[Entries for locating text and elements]
----
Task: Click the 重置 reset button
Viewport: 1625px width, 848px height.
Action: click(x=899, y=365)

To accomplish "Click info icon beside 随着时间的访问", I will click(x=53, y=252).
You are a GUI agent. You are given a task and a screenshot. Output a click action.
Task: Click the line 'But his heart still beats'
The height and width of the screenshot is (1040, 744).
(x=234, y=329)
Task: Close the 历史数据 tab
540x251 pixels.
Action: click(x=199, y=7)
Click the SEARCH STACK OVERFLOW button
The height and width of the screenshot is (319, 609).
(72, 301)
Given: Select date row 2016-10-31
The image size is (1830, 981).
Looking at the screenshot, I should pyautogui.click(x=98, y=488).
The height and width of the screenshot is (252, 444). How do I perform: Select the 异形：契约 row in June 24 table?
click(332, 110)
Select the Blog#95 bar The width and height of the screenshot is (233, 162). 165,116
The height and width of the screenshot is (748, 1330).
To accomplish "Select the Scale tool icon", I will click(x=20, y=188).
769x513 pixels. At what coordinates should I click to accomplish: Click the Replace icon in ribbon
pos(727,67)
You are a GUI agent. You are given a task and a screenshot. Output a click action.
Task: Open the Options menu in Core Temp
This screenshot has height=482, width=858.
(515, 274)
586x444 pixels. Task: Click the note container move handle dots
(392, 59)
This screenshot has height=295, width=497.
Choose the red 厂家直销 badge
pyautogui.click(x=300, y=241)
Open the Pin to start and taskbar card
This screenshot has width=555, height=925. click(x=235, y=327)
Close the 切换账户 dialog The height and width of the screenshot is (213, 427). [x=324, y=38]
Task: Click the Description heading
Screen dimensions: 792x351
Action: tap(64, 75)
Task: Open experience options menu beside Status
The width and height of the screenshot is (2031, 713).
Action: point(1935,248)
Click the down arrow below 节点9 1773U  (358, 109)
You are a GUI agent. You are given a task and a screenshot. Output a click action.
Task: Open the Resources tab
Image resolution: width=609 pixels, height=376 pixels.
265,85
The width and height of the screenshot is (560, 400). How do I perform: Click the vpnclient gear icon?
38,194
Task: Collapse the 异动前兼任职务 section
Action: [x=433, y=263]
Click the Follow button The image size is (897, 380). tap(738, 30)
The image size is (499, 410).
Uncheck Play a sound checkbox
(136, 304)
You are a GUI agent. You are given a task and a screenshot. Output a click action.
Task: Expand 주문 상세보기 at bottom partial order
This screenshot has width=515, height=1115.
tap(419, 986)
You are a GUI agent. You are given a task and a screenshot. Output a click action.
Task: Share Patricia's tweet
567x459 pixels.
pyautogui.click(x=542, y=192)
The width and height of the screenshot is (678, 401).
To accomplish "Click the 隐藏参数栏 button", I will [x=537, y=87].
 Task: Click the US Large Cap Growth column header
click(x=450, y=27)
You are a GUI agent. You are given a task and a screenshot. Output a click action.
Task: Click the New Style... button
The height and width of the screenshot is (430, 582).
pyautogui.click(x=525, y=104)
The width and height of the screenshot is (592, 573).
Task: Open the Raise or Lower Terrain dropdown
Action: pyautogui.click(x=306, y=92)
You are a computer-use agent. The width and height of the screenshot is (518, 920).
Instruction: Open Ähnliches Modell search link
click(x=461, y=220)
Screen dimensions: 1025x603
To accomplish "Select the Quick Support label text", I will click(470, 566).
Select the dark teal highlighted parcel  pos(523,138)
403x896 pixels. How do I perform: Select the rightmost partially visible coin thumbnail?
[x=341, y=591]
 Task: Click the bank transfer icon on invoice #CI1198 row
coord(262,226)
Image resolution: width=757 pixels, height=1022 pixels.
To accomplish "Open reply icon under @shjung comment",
----
- Work instructions -
Reproduce the entries word for word, from the line with "Select the dark" through the final line of the entries.

- The output -
Select the dark teal highlighted parcel  pos(523,138)
403x896 pixels. How do I perform: Select the rightmost partially visible coin thumbnail?
[x=341, y=591]
 Task: Click the bank transfer icon on invoice #CI1198 row
coord(262,226)
Image resolution: width=757 pixels, height=1022 pixels.
To accomplish "Open reply icon under @shjung comment",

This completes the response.